Pour un résultat optimal, la lentille en plastique utilisée pour remplacer la cataracte, aussi appelée lentille intraoculaire, doit être dimensionnée avec précision. Les premières lentilles intraoculaires développées étaient monofocales : elles offraient une seule distance de mise au point, et la personne opérée devait choisir si elle préférait bien voir de loin ou de près. La plupart du temps, la vision de loin était privilégiée, les personnes opérées utilisant des lunettes pour les tâches de près, comme la lecture. Cette approche est toujours d’actualité, puisqu’elle concerne encore aujourd’hui environ 90 % des patients.
Les progrès récents ont cependant permis le développement de lentilles intraoculaires multifocales, qui offrent la possibilité de voir de près et de loin, et donc de se passer de lunettes. Certaines de ces lentilles sont même trifocales : elles permettent de voir de près, de loin, ainsi que des distances intermédiaires, ce qui est devenu très important en raison de la démocratisation de l’utilisation des écrans.
La plupart des patients qui ont reçu ces lentilles multifocales en sont satisfaits. Cependant, un petit pourcentage d’entre eux déclare être gêné par divers troubles visuels, notamment des éblouissements la nuit et des halos qui se forment autour des sources lumineuses dans la pénombre. Certains patients gênés par ces troubles demandent parfois que leur lentille multifocale soit retirée et remplacée par une lentille intraoculaire standard. Lorsque l’inconfort est trop important, cette approche soulage la plupart des gens.

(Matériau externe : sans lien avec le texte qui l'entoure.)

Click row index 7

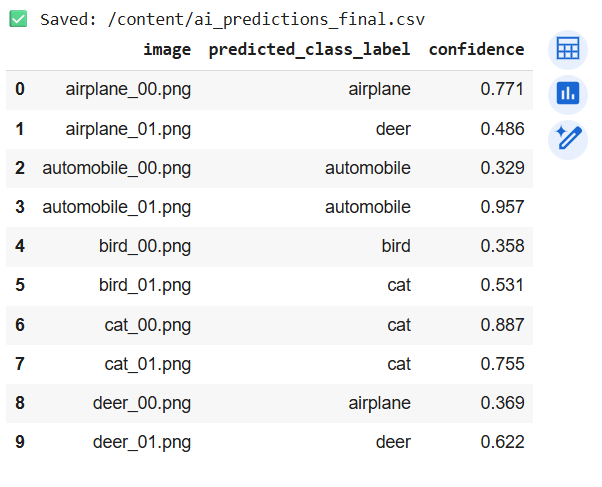[x=20, y=364]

Des recherches sont en cours pour déterminer quels patients sont les mieux adaptés aux lentilles multifocales et lesquels ne le sont pas. La plupart des cliniciens déconseillent ces lentilles aux personnes qui ont tendance à être minutieuses, car ces personnes sont susceptibles de se concentrer sur les défauts de ces lentilles plutôt que sur les avantages qu’elles offrent.
Comme la plupart des technologies, les lentilles intraoculaires s’améliorent au fil des ans. Celles actuellement disponibles sont bien meilleures que les précédentes, et celles qui suivront amélioreront probablement encore davantage la vision des patients qui les recevront, tout en limitant les effets secondaires tels que les halos mentionnés ci-dessus.
Il convient toutefois de noter que les nouvelles lentilles ne sont souvent pas entièrement remboursées, ce qui entraîne souvent des coûts substantiels pour les patients.
Déterminer le type de lentille le plus approprié peut s’avérer délicat. Heureusement, sauf dans certaines circonstances (comme lorsqu’une cataracte se développe après une blessure à l’œil), au moment du diagnostic, il n’y a généralement pas d’urgence à recourir à la chirurgie. Le choix peut donc être fait en toute tranquillité d’esprit.